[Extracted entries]

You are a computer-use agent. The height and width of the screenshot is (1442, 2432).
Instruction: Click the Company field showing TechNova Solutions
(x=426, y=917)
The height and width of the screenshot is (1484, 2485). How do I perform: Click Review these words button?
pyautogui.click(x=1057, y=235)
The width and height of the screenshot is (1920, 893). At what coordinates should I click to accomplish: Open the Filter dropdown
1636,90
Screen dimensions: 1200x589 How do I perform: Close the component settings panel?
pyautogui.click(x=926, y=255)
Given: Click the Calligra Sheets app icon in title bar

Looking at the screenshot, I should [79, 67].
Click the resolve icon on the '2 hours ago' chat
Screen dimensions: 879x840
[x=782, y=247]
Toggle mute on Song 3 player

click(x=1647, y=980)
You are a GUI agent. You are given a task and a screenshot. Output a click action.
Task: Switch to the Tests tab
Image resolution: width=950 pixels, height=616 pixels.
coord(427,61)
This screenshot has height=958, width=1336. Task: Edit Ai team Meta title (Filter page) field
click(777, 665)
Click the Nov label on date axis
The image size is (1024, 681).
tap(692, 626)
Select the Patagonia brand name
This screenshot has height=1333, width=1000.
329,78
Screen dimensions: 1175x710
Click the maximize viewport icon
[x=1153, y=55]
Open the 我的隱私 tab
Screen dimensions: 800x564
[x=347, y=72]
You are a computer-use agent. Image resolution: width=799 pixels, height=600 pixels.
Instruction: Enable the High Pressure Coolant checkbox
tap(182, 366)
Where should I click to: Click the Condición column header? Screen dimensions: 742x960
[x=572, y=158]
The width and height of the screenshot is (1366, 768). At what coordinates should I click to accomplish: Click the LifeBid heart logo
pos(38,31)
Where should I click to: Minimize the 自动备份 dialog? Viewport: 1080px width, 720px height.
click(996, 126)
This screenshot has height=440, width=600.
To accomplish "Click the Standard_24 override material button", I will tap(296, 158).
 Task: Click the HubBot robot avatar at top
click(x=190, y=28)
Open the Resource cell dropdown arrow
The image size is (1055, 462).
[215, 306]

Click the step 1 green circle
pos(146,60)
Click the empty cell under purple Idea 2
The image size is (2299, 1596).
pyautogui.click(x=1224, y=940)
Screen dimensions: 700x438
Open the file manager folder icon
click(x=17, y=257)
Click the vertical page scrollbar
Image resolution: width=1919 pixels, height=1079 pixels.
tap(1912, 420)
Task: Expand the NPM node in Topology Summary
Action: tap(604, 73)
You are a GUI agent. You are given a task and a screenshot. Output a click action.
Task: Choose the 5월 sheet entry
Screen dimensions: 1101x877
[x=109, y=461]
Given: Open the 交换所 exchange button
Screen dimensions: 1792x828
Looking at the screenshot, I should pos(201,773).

_Given exercise_
Reproduce the entries starting at the line containing "Task: Click the HubBot robot avatar at top" and ending at the last entry, swapping "scrollbar" for "slider" and leaving everything else unchanged.

_Finished exercise_
 Task: Click the HubBot robot avatar at top
click(x=190, y=28)
Open the Resource cell dropdown arrow
The image size is (1055, 462).
[215, 306]

Click the step 1 green circle
pos(146,60)
Click the empty cell under purple Idea 2
The image size is (2299, 1596).
pyautogui.click(x=1224, y=940)
Screen dimensions: 700x438
Open the file manager folder icon
click(x=17, y=257)
Click the vertical page slider
Image resolution: width=1919 pixels, height=1079 pixels.
tap(1912, 420)
Task: Expand the NPM node in Topology Summary
Action: tap(604, 73)
You are a GUI agent. You are given a task and a screenshot. Output a click action.
Task: Choose the 5월 sheet entry
Screen dimensions: 1101x877
[x=109, y=461]
Given: Open the 交换所 exchange button
Screen dimensions: 1792x828
Looking at the screenshot, I should pos(201,773).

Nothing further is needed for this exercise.